* WORK INSTRUCTION: Print out all of the data below, keeping it identical to the original.

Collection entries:

┄┄┄┄┄┄┄┄┄┄

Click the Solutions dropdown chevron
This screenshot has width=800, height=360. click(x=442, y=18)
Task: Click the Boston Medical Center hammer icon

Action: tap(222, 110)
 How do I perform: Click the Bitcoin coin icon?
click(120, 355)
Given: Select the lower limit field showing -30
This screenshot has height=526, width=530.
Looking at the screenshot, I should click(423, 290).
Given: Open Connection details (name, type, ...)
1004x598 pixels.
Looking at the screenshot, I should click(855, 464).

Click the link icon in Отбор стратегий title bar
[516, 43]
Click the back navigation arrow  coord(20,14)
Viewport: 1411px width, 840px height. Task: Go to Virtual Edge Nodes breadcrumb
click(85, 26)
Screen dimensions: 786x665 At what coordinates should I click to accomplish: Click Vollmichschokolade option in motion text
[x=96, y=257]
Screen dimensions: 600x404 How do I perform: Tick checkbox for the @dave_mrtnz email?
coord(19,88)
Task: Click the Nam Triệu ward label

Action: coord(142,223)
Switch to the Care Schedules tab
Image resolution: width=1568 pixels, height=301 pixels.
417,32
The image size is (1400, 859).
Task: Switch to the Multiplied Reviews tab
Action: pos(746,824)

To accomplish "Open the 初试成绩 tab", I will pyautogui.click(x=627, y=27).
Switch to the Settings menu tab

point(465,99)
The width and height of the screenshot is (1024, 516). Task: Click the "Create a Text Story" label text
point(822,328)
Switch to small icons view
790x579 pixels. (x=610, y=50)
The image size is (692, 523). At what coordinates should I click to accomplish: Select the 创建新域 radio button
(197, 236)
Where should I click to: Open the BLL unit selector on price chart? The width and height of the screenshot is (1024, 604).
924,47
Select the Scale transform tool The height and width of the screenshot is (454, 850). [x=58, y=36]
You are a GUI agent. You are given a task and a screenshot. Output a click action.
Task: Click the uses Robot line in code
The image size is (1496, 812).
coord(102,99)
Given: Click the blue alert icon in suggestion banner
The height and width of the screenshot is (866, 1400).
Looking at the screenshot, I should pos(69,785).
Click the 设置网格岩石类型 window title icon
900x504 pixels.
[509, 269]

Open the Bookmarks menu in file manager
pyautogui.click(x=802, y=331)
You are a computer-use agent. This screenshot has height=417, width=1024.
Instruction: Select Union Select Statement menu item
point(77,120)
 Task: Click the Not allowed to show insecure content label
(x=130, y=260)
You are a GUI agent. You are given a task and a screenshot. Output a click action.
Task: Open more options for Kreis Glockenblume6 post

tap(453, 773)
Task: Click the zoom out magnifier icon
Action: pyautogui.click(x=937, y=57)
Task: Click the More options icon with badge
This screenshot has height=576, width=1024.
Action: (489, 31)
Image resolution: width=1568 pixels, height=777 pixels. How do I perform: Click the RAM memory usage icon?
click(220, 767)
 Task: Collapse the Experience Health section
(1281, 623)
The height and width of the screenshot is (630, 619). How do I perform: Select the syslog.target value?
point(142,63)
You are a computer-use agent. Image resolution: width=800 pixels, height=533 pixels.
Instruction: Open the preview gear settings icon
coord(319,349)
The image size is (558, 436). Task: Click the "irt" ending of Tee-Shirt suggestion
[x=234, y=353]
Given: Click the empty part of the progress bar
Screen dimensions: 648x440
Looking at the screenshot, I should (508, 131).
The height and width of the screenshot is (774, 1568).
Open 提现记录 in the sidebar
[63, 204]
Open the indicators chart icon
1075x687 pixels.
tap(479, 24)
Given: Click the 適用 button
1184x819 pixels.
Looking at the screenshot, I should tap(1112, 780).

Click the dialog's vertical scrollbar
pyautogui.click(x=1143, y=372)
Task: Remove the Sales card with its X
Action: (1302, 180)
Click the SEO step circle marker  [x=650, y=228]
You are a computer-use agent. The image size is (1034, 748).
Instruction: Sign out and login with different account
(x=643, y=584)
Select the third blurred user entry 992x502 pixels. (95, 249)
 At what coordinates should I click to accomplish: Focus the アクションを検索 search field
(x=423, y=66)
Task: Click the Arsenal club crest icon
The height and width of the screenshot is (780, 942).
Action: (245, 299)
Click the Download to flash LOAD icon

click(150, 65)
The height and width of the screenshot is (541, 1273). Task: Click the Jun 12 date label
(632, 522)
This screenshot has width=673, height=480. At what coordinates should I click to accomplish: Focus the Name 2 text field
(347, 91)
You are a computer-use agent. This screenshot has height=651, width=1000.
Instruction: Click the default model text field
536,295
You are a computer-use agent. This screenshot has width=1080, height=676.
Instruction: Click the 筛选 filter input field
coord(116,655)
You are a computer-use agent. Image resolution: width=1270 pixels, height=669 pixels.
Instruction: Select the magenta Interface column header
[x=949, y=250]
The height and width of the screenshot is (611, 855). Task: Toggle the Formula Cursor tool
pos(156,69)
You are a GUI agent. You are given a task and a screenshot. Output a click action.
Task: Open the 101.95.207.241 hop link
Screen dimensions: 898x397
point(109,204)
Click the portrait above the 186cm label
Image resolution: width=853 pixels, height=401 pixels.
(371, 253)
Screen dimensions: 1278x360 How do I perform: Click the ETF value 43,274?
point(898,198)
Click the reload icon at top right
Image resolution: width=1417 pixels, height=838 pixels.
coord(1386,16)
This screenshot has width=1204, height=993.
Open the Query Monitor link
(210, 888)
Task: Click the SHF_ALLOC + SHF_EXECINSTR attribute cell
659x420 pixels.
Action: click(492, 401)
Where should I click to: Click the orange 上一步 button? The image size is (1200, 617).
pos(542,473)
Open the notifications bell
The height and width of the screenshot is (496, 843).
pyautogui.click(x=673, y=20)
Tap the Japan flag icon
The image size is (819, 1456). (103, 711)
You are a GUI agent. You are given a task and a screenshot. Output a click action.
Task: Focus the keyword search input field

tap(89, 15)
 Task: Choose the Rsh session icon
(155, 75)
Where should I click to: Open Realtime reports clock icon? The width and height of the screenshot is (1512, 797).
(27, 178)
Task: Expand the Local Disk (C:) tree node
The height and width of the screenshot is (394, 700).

┄┄┄┄┄┄┄┄┄┄

* RESULT FOR THIS EXERCISE:
Click the Solutions dropdown chevron
This screenshot has width=800, height=360. click(x=442, y=18)
Task: Click the Boston Medical Center hammer icon

Action: tap(222, 110)
 How do I perform: Click the Bitcoin coin icon?
click(120, 355)
Given: Select the lower limit field showing -30
This screenshot has height=526, width=530.
Looking at the screenshot, I should click(423, 290).
Given: Open Connection details (name, type, ...)
1004x598 pixels.
Looking at the screenshot, I should click(855, 464).

Click the link icon in Отбор стратегий title bar
[516, 43]
Click the back navigation arrow  coord(20,14)
Viewport: 1411px width, 840px height. Task: Go to Virtual Edge Nodes breadcrumb
click(85, 26)
Screen dimensions: 786x665 At what coordinates should I click to accomplish: Click Vollmichschokolade option in motion text
[x=96, y=257]
Screen dimensions: 600x404 How do I perform: Tick checkbox for the @dave_mrtnz email?
coord(19,88)
Task: Click the Nam Triệu ward label

Action: coord(142,223)
Switch to the Care Schedules tab
Image resolution: width=1568 pixels, height=301 pixels.
417,32
The image size is (1400, 859).
Task: Switch to the Multiplied Reviews tab
Action: pos(746,824)

To accomplish "Open the 初试成绩 tab", I will pyautogui.click(x=627, y=27).
Switch to the Settings menu tab

point(465,99)
The width and height of the screenshot is (1024, 516). Task: Click the "Create a Text Story" label text
point(822,328)
Switch to small icons view
790x579 pixels. (x=610, y=50)
The image size is (692, 523). At what coordinates should I click to accomplish: Select the 创建新域 radio button
(197, 236)
Where should I click to: Open the BLL unit selector on price chart? The width and height of the screenshot is (1024, 604).
924,47
Select the Scale transform tool The height and width of the screenshot is (454, 850). [x=58, y=36]
You are a GUI agent. You are given a task and a screenshot. Output a click action.
Task: Click the uses Robot line in code
The image size is (1496, 812).
coord(102,99)
Given: Click the blue alert icon in suggestion banner
The height and width of the screenshot is (866, 1400).
Looking at the screenshot, I should pos(69,785).
Click the 设置网格岩石类型 window title icon
900x504 pixels.
[509, 269]

Open the Bookmarks menu in file manager
pyautogui.click(x=802, y=331)
You are a computer-use agent. This screenshot has height=417, width=1024.
Instruction: Select Union Select Statement menu item
point(77,120)
 Task: Click the Not allowed to show insecure content label
(x=130, y=260)
You are a GUI agent. You are given a task and a screenshot. Output a click action.
Task: Open more options for Kreis Glockenblume6 post

tap(453, 773)
Task: Click the zoom out magnifier icon
Action: pyautogui.click(x=937, y=57)
Task: Click the More options icon with badge
This screenshot has height=576, width=1024.
Action: (489, 31)
Image resolution: width=1568 pixels, height=777 pixels. How do I perform: Click the RAM memory usage icon?
click(220, 767)
 Task: Collapse the Experience Health section
(1281, 623)
The height and width of the screenshot is (630, 619). How do I perform: Select the syslog.target value?
point(142,63)
You are a computer-use agent. Image resolution: width=800 pixels, height=533 pixels.
Instruction: Open the preview gear settings icon
coord(319,349)
The image size is (558, 436). Task: Click the "irt" ending of Tee-Shirt suggestion
[x=234, y=353]
Given: Click the empty part of the progress bar
Screen dimensions: 648x440
Looking at the screenshot, I should (508, 131).
The height and width of the screenshot is (774, 1568).
Open 提现记录 in the sidebar
[63, 204]
Open the indicators chart icon
1075x687 pixels.
tap(479, 24)
Given: Click the 適用 button
1184x819 pixels.
Looking at the screenshot, I should tap(1112, 780).

Click the dialog's vertical scrollbar
pyautogui.click(x=1143, y=372)
Task: Remove the Sales card with its X
Action: (1302, 180)
Click the SEO step circle marker  [x=650, y=228]
You are a computer-use agent. The image size is (1034, 748).
Instruction: Sign out and login with different account
(x=643, y=584)
Select the third blurred user entry 992x502 pixels. (95, 249)
 At what coordinates should I click to accomplish: Focus the アクションを検索 search field
(x=423, y=66)
Task: Click the Arsenal club crest icon
The height and width of the screenshot is (780, 942).
Action: (245, 299)
Click the Download to flash LOAD icon

click(150, 65)
The height and width of the screenshot is (541, 1273). Task: Click the Jun 12 date label
(632, 522)
This screenshot has width=673, height=480. At what coordinates should I click to accomplish: Focus the Name 2 text field
(347, 91)
You are a computer-use agent. This screenshot has height=651, width=1000.
Instruction: Click the default model text field
536,295
You are a computer-use agent. This screenshot has width=1080, height=676.
Instruction: Click the 筛选 filter input field
coord(116,655)
You are a computer-use agent. Image resolution: width=1270 pixels, height=669 pixels.
Instruction: Select the magenta Interface column header
[x=949, y=250]
The height and width of the screenshot is (611, 855). Task: Toggle the Formula Cursor tool
pos(156,69)
You are a GUI agent. You are given a task and a screenshot. Output a click action.
Task: Open the 101.95.207.241 hop link
Screen dimensions: 898x397
point(109,204)
Click the portrait above the 186cm label
Image resolution: width=853 pixels, height=401 pixels.
(371, 253)
Screen dimensions: 1278x360 How do I perform: Click the ETF value 43,274?
point(898,198)
Click the reload icon at top right
Image resolution: width=1417 pixels, height=838 pixels.
coord(1386,16)
This screenshot has width=1204, height=993.
Open the Query Monitor link
(210, 888)
Task: Click the SHF_ALLOC + SHF_EXECINSTR attribute cell
659x420 pixels.
Action: click(492, 401)
Where should I click to: Click the orange 上一步 button? The image size is (1200, 617).
pos(542,473)
Open the notifications bell
The height and width of the screenshot is (496, 843).
pyautogui.click(x=673, y=20)
Tap the Japan flag icon
The image size is (819, 1456). (103, 711)
You are a GUI agent. You are given a task and a screenshot. Output a click action.
Task: Focus the keyword search input field

tap(89, 15)
 Task: Choose the Rsh session icon
(155, 75)
Where should I click to: Open Realtime reports clock icon? The width and height of the screenshot is (1512, 797).
(27, 178)
Task: Expand the Local Disk (C:) tree node
The height and width of the screenshot is (394, 700).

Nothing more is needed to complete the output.